» WHAT YOU SHOULD DO
Rescale the lines from the one with "Where should I click to: Open the Modeling" up to and including the one with "I will coord(147,38).". Reproduce only those lines, requests included, and multiply each click coordinate in the answers by 1.4, rounding to whole numbers with halves going up.

Item-finding records:
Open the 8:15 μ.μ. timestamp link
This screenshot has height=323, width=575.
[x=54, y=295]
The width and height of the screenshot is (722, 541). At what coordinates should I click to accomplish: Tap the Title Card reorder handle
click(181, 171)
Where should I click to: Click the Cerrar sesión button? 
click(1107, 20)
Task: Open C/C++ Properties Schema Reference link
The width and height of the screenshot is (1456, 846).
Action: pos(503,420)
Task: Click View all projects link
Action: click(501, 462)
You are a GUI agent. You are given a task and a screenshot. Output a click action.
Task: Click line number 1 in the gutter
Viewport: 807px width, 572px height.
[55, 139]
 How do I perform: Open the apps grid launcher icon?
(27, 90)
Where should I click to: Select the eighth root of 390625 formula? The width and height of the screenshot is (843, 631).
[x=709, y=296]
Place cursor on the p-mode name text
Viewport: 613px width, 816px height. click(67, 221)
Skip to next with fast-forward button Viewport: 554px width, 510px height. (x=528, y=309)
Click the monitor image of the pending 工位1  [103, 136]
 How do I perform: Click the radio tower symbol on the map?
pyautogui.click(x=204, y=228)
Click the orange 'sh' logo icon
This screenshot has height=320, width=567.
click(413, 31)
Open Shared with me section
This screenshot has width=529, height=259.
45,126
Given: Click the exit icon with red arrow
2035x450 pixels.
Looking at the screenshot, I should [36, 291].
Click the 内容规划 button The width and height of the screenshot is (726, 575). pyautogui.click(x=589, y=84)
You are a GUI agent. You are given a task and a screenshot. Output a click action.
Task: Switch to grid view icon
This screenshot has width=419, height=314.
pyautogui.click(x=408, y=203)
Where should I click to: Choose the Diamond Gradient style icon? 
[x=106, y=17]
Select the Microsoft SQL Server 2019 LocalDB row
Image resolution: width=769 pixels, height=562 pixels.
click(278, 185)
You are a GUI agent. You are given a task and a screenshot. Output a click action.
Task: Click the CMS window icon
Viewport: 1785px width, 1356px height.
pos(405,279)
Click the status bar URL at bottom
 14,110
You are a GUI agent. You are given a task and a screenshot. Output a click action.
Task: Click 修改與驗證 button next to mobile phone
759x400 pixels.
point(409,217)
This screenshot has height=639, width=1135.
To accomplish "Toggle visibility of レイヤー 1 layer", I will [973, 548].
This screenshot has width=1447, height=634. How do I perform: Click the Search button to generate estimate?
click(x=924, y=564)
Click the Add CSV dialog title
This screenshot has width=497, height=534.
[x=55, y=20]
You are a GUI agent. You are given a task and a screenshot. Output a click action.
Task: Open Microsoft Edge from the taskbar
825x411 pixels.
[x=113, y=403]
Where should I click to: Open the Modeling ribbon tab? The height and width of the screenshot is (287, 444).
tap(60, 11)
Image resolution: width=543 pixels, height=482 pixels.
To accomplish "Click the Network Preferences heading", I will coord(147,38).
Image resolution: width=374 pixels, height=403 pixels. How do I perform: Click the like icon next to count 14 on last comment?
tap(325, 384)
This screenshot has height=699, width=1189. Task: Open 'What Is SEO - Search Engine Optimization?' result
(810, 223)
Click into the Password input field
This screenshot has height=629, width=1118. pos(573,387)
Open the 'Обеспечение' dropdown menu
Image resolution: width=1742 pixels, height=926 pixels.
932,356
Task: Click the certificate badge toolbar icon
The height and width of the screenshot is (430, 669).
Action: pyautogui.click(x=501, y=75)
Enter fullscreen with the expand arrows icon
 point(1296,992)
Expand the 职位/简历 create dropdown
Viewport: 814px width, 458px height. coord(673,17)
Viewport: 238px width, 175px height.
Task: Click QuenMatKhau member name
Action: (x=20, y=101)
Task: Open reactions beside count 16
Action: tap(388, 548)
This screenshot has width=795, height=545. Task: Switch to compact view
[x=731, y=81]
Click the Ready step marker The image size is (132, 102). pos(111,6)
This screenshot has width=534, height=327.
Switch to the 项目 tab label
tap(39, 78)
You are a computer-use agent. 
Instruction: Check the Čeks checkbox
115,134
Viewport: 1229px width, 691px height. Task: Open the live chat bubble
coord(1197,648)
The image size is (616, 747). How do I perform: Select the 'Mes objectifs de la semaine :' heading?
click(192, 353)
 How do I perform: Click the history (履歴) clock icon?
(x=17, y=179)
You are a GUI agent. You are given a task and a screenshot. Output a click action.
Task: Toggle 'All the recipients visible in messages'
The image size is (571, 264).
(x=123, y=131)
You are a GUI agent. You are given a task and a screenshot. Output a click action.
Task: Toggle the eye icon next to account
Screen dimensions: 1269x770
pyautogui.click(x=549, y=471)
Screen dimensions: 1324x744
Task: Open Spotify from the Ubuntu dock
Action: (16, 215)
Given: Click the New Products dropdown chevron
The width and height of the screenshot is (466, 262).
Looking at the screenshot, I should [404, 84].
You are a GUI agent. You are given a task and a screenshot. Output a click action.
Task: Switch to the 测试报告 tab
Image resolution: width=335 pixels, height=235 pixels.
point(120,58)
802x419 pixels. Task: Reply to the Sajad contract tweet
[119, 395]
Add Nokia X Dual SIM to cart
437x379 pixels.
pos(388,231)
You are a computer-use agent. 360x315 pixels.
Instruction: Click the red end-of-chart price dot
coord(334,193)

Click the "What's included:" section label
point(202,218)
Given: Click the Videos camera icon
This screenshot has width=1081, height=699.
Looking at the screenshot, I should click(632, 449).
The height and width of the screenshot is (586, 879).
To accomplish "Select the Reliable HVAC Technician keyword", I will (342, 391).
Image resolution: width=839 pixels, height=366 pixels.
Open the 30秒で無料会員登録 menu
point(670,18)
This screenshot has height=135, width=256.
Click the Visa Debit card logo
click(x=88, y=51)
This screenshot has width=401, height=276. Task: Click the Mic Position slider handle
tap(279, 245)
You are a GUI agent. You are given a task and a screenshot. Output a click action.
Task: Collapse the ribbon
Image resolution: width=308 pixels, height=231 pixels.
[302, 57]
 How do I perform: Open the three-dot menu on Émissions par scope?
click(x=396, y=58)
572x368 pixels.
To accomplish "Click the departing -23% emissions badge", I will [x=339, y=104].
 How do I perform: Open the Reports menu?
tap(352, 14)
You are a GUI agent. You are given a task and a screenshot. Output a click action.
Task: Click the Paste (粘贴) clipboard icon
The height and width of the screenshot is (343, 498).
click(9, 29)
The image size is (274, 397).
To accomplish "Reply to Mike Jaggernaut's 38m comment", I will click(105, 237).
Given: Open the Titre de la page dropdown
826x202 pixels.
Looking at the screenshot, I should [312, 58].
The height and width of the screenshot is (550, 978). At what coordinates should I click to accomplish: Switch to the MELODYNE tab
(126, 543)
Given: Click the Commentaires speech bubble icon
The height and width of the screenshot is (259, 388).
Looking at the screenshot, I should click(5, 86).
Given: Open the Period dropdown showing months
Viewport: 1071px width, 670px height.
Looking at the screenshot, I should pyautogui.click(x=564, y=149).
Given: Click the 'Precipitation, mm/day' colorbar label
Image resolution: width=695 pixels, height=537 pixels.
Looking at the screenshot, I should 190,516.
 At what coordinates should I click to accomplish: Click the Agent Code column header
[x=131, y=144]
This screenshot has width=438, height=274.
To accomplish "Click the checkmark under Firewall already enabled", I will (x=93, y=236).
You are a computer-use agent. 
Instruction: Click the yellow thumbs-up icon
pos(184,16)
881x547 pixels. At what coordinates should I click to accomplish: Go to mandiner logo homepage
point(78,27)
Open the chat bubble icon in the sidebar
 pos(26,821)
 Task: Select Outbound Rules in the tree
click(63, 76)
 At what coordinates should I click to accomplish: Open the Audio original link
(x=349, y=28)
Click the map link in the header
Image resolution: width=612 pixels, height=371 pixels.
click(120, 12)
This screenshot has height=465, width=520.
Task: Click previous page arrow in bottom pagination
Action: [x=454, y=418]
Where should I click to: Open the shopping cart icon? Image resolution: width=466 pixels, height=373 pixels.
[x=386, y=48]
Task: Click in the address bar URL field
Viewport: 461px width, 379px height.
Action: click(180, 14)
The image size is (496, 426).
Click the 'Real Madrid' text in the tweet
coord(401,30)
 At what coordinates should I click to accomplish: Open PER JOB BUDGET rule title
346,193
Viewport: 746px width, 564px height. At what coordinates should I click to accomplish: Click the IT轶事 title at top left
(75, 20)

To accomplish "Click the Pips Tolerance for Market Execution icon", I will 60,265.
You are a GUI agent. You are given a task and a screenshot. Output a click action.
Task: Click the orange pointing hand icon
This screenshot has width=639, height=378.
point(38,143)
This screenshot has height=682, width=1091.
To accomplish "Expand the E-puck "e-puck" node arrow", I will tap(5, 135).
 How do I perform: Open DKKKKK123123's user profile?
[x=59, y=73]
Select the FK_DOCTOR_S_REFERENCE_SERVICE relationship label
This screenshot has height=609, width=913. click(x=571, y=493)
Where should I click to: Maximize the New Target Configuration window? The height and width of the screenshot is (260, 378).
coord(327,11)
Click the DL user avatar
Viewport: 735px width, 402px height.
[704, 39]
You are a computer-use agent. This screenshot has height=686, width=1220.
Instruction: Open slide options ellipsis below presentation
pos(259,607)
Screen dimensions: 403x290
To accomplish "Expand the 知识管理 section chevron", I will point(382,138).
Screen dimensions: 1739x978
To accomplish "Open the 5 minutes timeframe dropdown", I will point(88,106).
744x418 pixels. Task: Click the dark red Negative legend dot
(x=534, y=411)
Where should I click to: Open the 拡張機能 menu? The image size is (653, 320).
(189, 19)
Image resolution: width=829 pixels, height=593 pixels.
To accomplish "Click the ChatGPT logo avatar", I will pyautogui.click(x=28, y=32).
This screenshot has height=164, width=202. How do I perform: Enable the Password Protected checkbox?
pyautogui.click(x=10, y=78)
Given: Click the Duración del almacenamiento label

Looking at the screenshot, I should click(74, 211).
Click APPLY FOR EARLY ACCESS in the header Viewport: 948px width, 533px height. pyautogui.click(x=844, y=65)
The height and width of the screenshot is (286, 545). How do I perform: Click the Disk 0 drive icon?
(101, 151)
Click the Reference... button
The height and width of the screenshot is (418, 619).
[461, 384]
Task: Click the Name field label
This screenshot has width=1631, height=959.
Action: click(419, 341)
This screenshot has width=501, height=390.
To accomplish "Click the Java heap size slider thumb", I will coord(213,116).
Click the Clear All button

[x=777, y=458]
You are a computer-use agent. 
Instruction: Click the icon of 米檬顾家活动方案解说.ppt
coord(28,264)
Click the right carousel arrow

» RESULT
Where should I click to: Open the Modeling ribbon tab? The height and width of the screenshot is (287, 444).
tap(84, 15)
Image resolution: width=543 pixels, height=482 pixels.
To accomplish "Click the Network Preferences heading", I will coord(206,53).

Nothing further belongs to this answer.